Настя точно идиоткой не была. И мысль о деньгах в нее вскочила.

– Не нужен мне ваш Васька, если уж по-серьезному думать, – сказала она. – Он пацан, ему учиться надо, если не загремит в армию. А это еще сколько лет? Скажу честно: у меня безвыход. А у вас на двоих метров навалом. Поделитесь, и я растворюсь в пространстве, как дым.

Маша готова была себя убить за то, что сама начала разговор о деньгах. Могло бы все проскочить по-тихому, почти по-родственному.

– Ну, раз ты не беременная, так мне с тобой и говорить не о чем. Нашла дурака, но я-то не дура. С какой стати мне тебя жильем обеспечивать?

– А я возьму и забеременею не понарошку. Я ж раньше спринцевалась.

– Опытная какая!

– А то!

Машка вдруг все кожей, всеми потрохами поняла, что эту девчонку ей не обыграть, что в ситуации она и голая подружка под ее сыном она всегда потерпит поражение.

И она отступила. "Пусть живут, черт с ними. Кормежка двоих – это дешевле, чем снимать (с какой стати, собственно?) ей комнату.

– Живите как хотите! – сказала она почти миролюбиво, на что Настя засмеялась визгливо, ядовито.

– Подумайте, подумайте над своим первым предложением. Так хочется отдельности! А ваш диван продавлен почти до пола.

– Я куплю вам хорошую кровать. А пока подложи одеяло из чулана. Но чур – не беременеть.

* * *

Ваське же не нравилось спать по-новому.
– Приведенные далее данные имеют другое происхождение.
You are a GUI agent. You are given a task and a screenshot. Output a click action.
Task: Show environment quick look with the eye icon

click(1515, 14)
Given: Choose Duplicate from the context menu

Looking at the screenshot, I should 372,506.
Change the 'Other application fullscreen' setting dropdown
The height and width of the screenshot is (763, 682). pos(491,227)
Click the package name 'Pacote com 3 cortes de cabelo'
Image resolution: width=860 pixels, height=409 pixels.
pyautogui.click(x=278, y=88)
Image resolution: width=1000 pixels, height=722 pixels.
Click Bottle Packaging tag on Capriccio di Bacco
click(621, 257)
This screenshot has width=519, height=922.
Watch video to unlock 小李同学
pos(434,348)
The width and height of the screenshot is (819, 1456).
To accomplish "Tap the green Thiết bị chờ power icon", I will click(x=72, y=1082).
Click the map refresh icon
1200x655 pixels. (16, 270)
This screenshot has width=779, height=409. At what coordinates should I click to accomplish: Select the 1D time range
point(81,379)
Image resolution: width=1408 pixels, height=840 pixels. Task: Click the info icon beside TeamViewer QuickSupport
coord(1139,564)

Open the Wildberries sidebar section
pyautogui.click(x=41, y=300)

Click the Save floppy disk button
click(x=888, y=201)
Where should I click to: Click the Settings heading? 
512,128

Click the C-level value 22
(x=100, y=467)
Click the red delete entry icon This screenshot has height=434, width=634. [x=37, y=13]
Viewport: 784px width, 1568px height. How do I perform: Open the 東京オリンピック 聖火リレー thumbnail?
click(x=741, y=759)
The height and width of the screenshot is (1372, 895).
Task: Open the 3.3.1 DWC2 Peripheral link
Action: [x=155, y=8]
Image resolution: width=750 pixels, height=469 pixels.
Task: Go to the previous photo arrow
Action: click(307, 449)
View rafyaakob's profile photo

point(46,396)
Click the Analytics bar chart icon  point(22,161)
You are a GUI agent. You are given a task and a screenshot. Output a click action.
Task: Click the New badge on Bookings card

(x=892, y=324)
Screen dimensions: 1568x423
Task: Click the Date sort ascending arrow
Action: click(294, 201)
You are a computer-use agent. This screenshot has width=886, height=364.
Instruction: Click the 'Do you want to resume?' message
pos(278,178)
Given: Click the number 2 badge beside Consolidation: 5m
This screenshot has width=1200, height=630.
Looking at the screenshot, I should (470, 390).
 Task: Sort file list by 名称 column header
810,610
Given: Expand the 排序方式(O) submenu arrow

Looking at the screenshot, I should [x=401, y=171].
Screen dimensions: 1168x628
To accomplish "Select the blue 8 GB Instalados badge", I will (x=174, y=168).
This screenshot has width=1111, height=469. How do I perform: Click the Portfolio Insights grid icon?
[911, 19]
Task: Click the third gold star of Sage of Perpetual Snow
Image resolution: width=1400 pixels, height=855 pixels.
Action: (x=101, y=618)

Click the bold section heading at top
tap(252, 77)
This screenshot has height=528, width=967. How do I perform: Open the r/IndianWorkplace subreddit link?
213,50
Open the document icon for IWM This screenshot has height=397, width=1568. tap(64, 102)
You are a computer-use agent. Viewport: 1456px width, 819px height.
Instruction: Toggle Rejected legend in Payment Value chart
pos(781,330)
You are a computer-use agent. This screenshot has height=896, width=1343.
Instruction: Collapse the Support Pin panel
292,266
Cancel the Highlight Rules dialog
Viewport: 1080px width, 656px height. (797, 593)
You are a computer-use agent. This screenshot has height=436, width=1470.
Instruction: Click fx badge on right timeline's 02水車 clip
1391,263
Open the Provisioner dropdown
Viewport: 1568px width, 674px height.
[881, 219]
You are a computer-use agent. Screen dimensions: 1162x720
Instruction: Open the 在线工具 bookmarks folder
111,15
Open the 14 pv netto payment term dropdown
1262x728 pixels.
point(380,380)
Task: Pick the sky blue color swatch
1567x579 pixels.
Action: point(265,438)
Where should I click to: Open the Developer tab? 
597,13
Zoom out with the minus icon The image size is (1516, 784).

Подружка теперь отползала к краю, и не было детской радости кучи-малы, сплетенных в тесноте рук и ног, нежнейших волос Насти, что попадали ему в рот.

А Маша сдержала слово – завезла широкую двуспальную кровать, выкинув оттоманку на лестницу.

Странное дело, но на другой день оттоманки уже не было. Одним на дух не была нужна, а кому-то – позарез. Машка в который раз удивилась, сколько на свете полунищих, всякий лом – им самое то. И только Васька печалился всем сердцем о продавленном ложе любви. На двуспальной кровати он вообще потерял Настю. Та заворачивалась, как в кокон, в отдельное одеяло и допускала Ваську к телу только по принципу собачьей кормежки: по чуть-чуть, чтоб злее был.